Живот больше не болел. Слез больше не было.
Она их выплакала быстро и незаметно.
Тонкая впервые была в богатой и старинной питерской квартире. Всюду сверкала сусальным золотом лепнина, тускло мерцала из золоченых, похожих на пирожные багетов старинная живопись, она даже узнавала художников, вот это Клод Лоррен, а это Тулуз-Лотрек, а это, ну ничего себе, это же Маковский, — всюду, кроме шикарных, хрустальных и грандиозных, как в Мариинке, люстр горели свечи в толстых чугунных шандалах; на накрытых белоснежными скатертями длинных столах стояли аккуратными рядами пустые хрустальные бокалы, а рядом с ними — неоткупоренные среброгорлые, болотно-зеленые кегли, и скоро, через полчаса, после премьеры гениального фильма, лакеи их ловко откроют — и быстро, не успеешь оглянуться, разольют шампанское по бокалам.
Шампанское польется рекой.

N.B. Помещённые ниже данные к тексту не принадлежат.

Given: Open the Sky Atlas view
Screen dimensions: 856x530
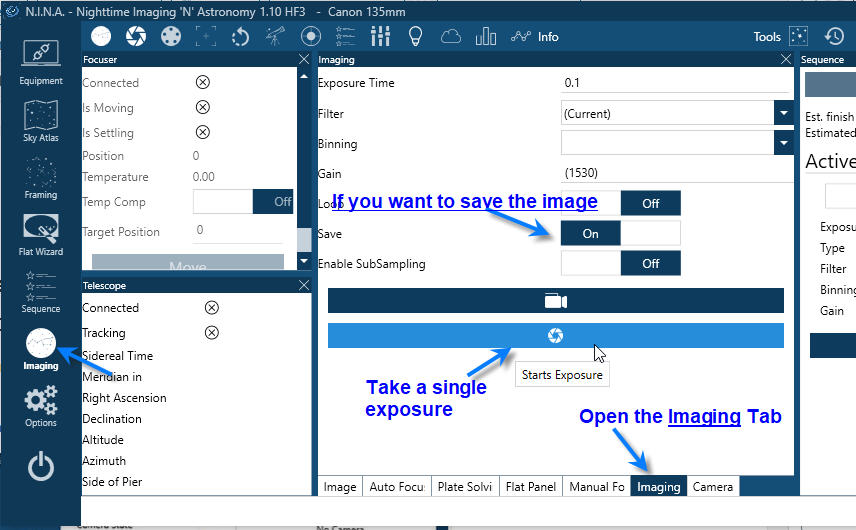Looking at the screenshot, I should pyautogui.click(x=40, y=120).
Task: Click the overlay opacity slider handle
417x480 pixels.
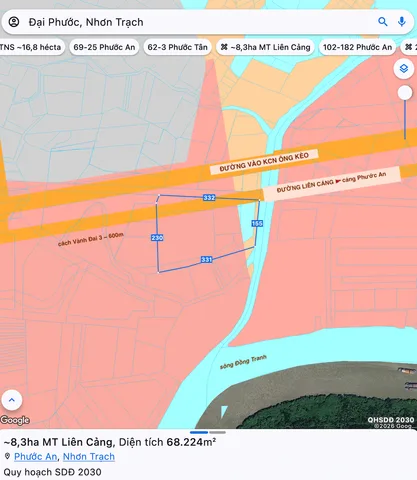Action: (405, 93)
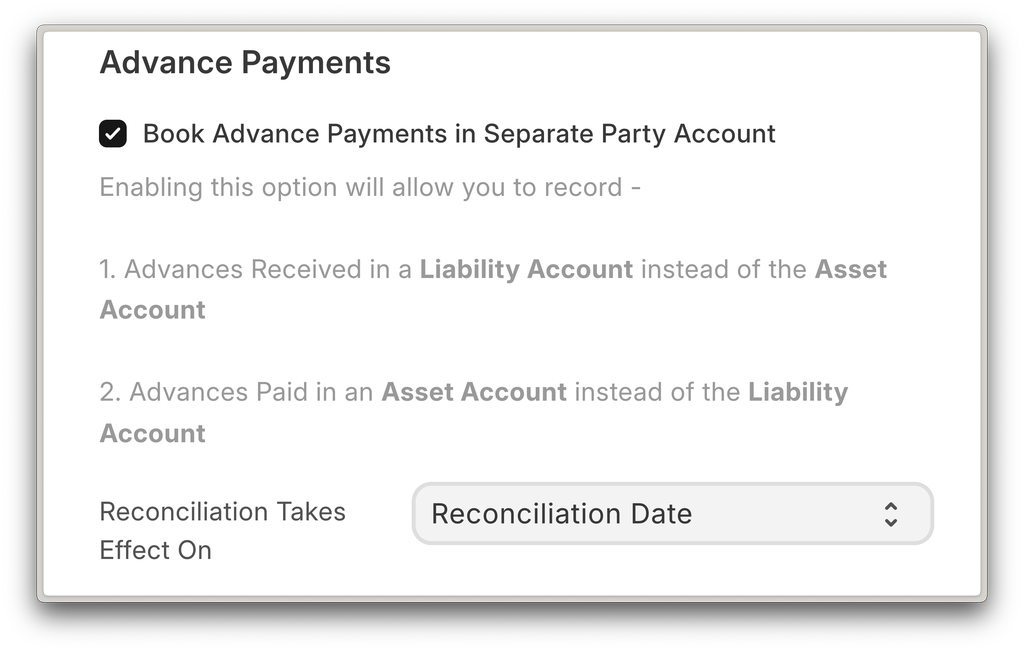Click the "Advance Payments" section heading

245,63
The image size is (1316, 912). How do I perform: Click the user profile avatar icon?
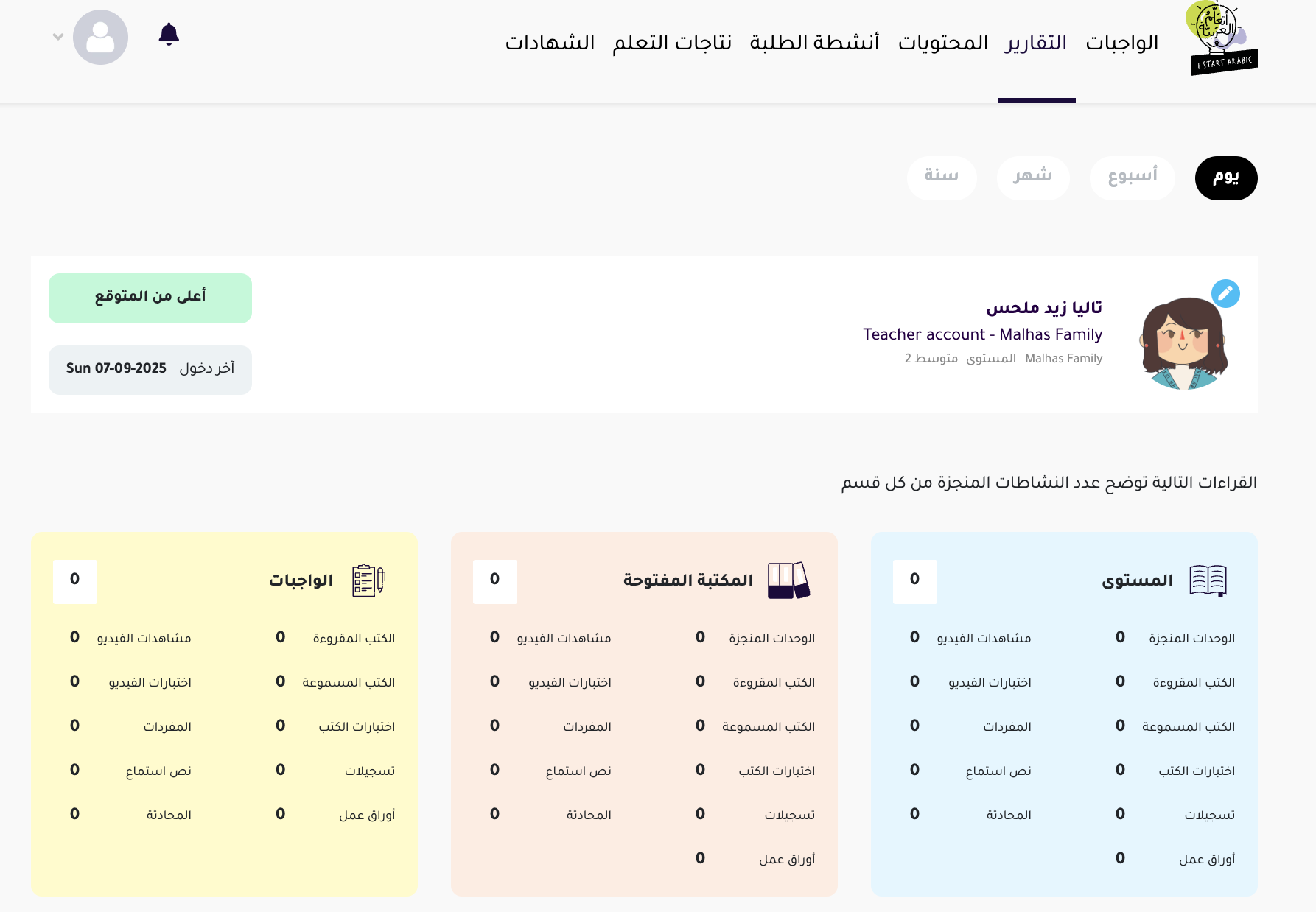coord(100,37)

Коньяк польется рекой. Мартини польется рекой. Ты никогда еще не была на премьере современного итальянского фильма в богатом доме? Так вот побывай.
Тонкая одергивала себя: не надо разглядывать тут ничего, — и все же наивно, изумленно разглядывала, откидывая голову, перебирая дрожащими смущенными пальчиками тонкое кружево на груди.

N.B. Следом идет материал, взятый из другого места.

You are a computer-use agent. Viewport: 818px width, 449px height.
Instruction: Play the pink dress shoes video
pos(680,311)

Устрицы, ведь это же устрицы, вон, на блюдах, разломаны створки, и серое, фу, противное мясо глядит… А это что? Такие вазочки… из теста, и в них всякая всячина — то черные, лаково-гладкие, вспыхивающие смоляными искрами, то кроваво-алые, оранжево-золотые горы крупной, как самоцветы, икры, а в этих — паштет, кажется… ну да… а в этих — ух!.. — очищенные креветочки, о, какие маленькие!..
Тонкая впервые в жизни видела тарталетки. Она впервые в жизни видела завиток из ветчины. Лобстера, распятого на огромной перламутровой тарелище. Дымящихся, только вынутых из кастрюли омаров. Она впервые в жизни видела трюфели, приготовленные в сливочном соусе.
От цвета, от яростно-праздничного колорита стола у нее зарябило в глазах. Написать бы натюрморт, подумала Тонкая тоскливо — и неслышно втянула слюни.
Она глядела на еду, а люди на нее не глядели. Приглашенные на премьеру фильма были заняты собой. Пары беседовали; зеваки ходили и пялились на картины. Молодая девочка, ровесница Тонкой, сидя на корточках, грела руки у камина. Дрова потрескивали. Хорошо пахло смолой, женскими духами, мясом, майонезом и фруктами. Девочка обернулась, почувствовав, что за ней наблюдают. Тонкая чуть не ахнула. Девочка была одноглазая, в безобразном смехе оттопыривалась заячья губа. На красивой, высокой шее девочки сияла низка искусно ограненных алмазов. Брильянты злобно, властно сверкали и в оттянутых книзу мочках.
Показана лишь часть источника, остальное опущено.